Les jeunes années (1765 – 1787)

Jean-Baptiste Drouet (ou Drouët – en fait tous les actes relatif à la famille, on trouve un tréma sur l’e, sa suppression est due à une altération relativement moderne – nous sacrifions ici à cette habitude) naît le 29 juillet 1765, à Reims. Il est le fils d’un maître charpentier, Jean-Thierry Drouet, et de Marie-Anne Pothé. Le couple s’était marié cinq ans auparavant, le 14 février 1760, et Jean-Baptiste est leur quatrième enfant (ils en auront au total huit). La famille n’est pas bourgeoise, mais bénéficie cependant d’une certaine aisance.

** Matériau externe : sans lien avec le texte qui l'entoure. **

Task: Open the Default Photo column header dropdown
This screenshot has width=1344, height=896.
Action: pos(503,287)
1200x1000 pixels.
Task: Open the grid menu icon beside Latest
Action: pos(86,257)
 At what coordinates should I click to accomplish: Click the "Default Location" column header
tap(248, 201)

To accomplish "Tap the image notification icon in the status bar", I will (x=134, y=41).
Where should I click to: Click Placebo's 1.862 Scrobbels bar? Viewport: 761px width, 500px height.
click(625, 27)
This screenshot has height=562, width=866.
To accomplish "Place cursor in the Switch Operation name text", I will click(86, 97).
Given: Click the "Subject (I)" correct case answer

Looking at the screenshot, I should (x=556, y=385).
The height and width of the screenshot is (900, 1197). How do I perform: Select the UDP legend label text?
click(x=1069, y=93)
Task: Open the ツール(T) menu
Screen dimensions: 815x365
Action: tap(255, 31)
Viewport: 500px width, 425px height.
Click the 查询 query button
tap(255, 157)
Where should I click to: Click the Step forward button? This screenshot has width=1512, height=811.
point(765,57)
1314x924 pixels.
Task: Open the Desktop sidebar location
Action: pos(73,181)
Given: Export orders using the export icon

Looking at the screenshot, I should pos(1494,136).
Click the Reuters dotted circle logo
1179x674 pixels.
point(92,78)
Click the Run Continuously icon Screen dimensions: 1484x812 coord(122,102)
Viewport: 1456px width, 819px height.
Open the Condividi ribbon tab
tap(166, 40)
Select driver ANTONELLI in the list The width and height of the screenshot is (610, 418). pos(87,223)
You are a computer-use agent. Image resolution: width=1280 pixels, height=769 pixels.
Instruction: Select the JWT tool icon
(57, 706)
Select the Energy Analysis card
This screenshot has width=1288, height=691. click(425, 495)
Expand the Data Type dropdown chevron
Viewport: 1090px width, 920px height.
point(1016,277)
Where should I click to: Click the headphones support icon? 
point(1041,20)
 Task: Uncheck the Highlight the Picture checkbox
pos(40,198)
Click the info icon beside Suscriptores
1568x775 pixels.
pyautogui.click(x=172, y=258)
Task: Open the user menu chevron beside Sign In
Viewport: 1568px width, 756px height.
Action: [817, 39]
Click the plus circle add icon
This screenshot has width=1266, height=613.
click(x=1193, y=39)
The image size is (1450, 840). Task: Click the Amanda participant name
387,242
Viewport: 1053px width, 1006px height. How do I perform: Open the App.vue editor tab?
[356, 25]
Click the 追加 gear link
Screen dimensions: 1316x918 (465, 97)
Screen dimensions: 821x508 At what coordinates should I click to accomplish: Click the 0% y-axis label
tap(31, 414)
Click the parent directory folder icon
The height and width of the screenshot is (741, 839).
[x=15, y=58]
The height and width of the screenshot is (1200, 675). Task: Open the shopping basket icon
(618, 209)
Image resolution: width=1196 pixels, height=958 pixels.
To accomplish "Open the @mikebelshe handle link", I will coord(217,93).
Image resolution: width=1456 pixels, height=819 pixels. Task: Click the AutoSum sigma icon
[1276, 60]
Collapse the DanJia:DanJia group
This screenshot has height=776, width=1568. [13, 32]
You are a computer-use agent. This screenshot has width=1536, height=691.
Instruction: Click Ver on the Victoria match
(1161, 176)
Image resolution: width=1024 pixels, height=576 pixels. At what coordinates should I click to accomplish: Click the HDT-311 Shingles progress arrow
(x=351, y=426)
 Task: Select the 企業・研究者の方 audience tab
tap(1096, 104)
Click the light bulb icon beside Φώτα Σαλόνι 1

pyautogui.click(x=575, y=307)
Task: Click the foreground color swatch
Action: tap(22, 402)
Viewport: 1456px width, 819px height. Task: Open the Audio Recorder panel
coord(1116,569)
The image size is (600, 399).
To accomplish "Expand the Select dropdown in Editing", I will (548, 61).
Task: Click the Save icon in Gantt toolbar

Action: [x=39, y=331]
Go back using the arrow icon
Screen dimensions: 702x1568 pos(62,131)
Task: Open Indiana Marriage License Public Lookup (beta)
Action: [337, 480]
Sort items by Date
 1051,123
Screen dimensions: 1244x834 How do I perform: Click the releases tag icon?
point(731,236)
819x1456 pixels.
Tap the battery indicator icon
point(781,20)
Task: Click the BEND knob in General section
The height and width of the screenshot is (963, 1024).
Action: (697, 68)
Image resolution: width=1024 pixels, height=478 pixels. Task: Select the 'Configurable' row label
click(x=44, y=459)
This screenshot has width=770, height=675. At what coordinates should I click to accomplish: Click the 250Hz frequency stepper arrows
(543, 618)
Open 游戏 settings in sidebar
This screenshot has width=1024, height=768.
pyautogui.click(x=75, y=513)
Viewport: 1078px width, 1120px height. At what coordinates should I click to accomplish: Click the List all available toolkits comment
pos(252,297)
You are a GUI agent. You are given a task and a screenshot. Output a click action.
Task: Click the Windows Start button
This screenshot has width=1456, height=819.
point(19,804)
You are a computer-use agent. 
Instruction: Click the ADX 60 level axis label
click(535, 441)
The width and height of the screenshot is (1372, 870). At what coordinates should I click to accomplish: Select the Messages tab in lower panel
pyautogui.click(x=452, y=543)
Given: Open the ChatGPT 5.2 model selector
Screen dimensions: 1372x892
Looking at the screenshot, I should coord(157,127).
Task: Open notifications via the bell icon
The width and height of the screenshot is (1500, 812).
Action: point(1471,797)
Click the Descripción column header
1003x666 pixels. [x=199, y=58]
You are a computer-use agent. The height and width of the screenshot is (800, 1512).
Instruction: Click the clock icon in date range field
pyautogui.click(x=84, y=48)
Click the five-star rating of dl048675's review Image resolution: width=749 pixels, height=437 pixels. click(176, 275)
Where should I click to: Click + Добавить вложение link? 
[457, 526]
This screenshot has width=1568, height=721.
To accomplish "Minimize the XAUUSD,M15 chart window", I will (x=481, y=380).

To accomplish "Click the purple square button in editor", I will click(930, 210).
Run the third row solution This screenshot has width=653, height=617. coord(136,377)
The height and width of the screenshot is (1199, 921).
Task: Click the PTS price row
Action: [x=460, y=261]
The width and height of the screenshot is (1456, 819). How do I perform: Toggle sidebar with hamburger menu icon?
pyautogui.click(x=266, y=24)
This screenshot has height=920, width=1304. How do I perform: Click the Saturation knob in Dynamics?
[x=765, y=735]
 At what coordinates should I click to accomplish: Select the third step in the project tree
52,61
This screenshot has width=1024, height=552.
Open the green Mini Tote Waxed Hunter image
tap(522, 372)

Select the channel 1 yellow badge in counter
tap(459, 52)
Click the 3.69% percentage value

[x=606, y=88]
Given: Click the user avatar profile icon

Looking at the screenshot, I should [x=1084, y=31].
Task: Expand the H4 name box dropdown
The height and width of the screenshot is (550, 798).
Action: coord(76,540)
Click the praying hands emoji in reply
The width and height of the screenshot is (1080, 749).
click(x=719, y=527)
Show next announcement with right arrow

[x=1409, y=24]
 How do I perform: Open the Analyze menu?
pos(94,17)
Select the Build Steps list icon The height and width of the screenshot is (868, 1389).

Jean-Baptiste, comme cela est alors fréquent, est placé en nourrice non loin de Reims, chez un cultivateur qui, durant dix ans, va prendre soin de lui, et lui donner les premiers éléments de son instruction.

De retour à Reims lorsqu’il est en âge d’étudier, il passe sous la houlette d’un oncle, professeur á l’Université. Il lui apprend à lire et à écrire, ainsi que de bonnes notions de mathématiques et de dessin. L’enfant est placé, comme apprenti, chez un serrurier, où il sera sensé apprendre un solide métier.

Mais, lorsqu’il atteint 17 ans, il succombe aux belles paroles de quelque sergent recruteur, et s’engage dans le régiment de Beaujolais, le 21 octobre 1782. Sa « vocation », pour l’instant, n’est pas inébranlable, et il ne restera dans l’armée que jusqu’en septembre 1787, rejoignant la maison paternelle.

La Révolution (1787 – 1799)

Jean-Baptiste vit les premières années de la Révolution à Reims, où son père est alors un notable. Lorsque la « Patrie en danger » est déclarée (11 juillet 1792), il s’engage le 4 août dans la compagnie de Chasseurs nationaux, dont la création a été décrété par l’Assemblée législative. Il est nommé caporal. Pour toute arme : un gourdin, et pas d’uniforme. Cela sera fait à Metz, dix jours plus tard. Sa compagnie est versée dans l’avant-garde de l’armée de Kellermann. Il va vivre la journée de Valmy sans vraiment participer à la « bataille ». Puis il participe à la poursuite des Prussiens jusqu’à Longwy.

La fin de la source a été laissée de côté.